> [EXERCISE INSTRUCTIONS]: Everything from the line that contains "Instruction: Save the" through the final line of the records below should be quoted exactly, except the pictures.

START THE RECORDS

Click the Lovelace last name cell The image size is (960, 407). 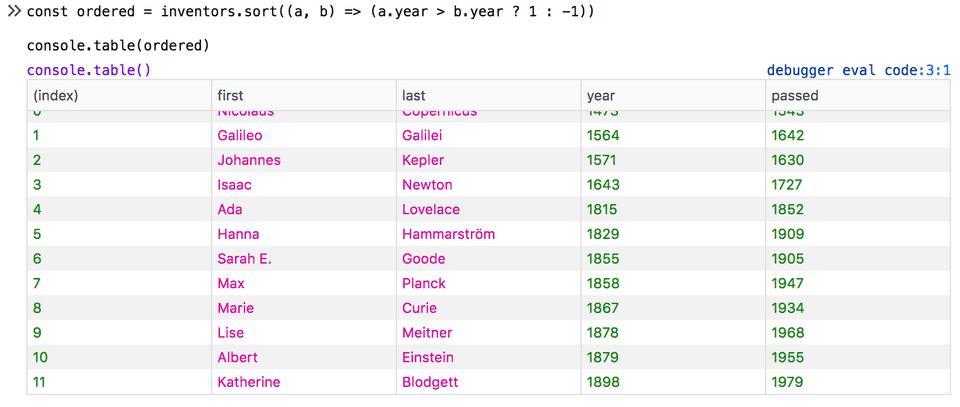(x=431, y=210)
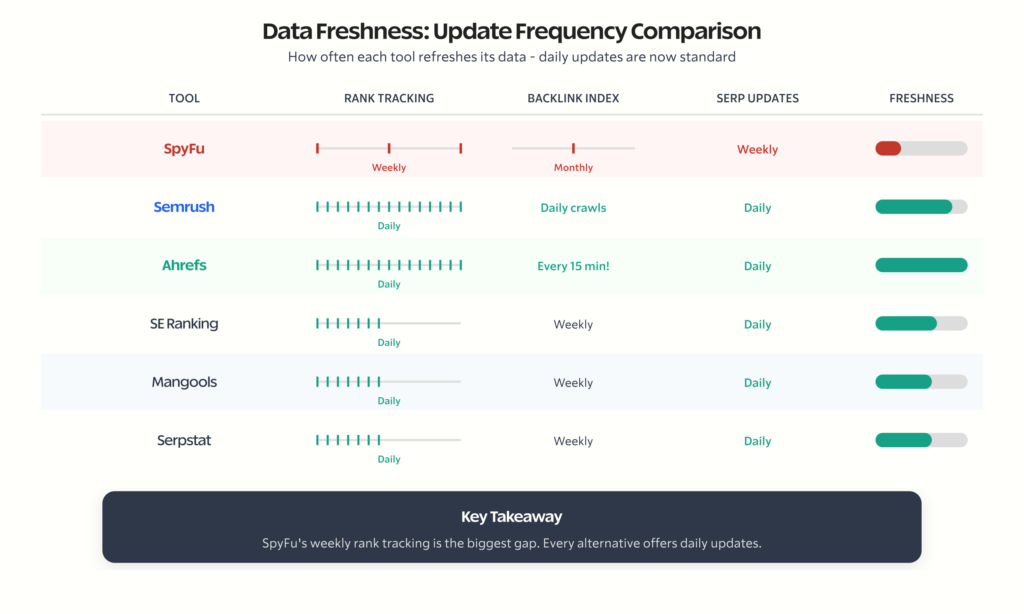Click the SE Ranking row label

(x=184, y=324)
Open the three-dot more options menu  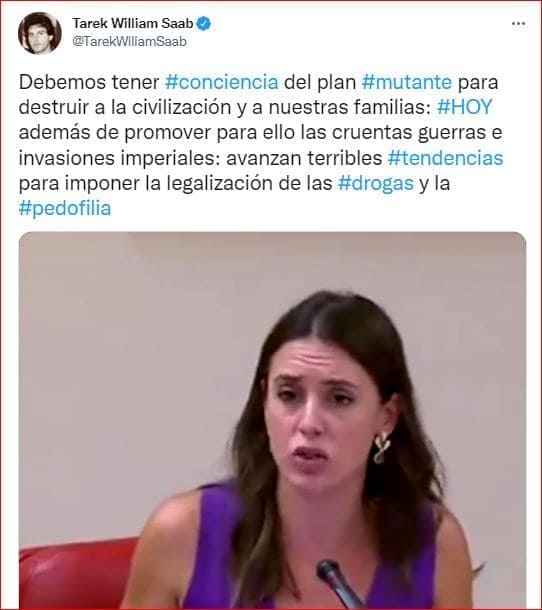518,24
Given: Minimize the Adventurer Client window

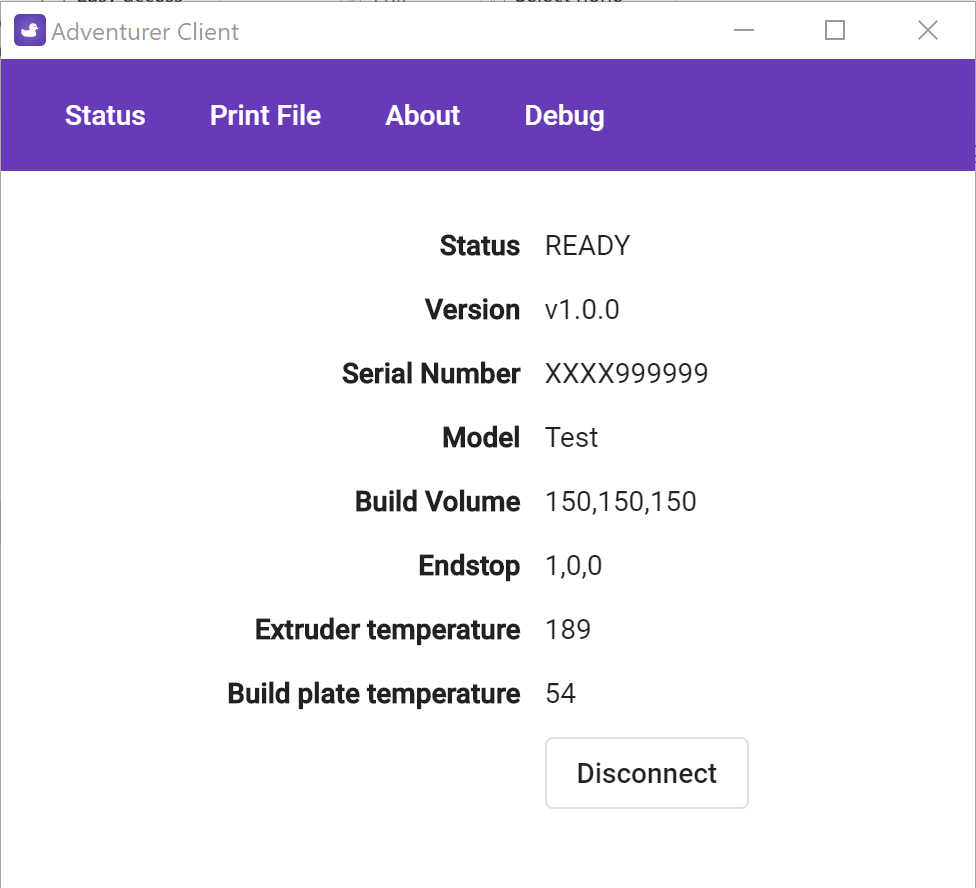Looking at the screenshot, I should (x=744, y=30).
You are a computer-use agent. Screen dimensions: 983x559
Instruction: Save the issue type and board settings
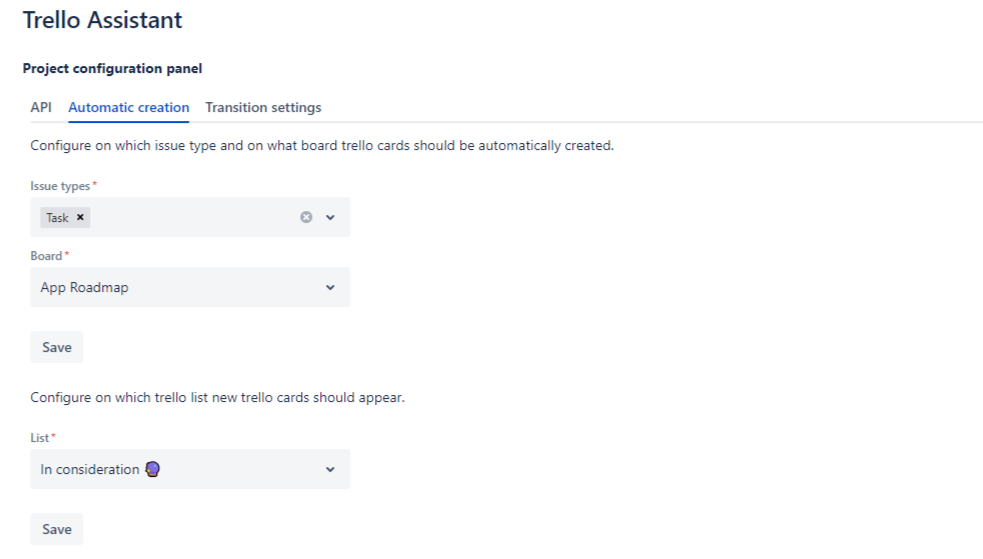point(57,347)
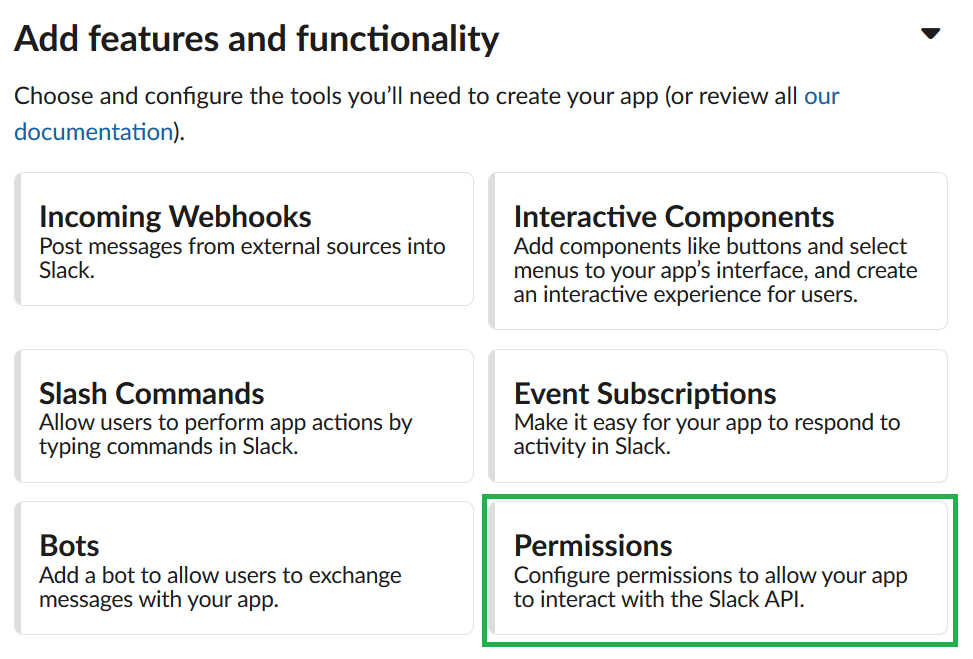The width and height of the screenshot is (973, 659).
Task: Select the Permissions card title text
Action: pyautogui.click(x=594, y=547)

END THE RECORDS

> [FINISHED EXERCISE]:
Instruction: Save the issue type and board settings
point(57,347)
The width and height of the screenshot is (973, 659).
Task: Select the Permissions card title text
Action: pyautogui.click(x=594, y=547)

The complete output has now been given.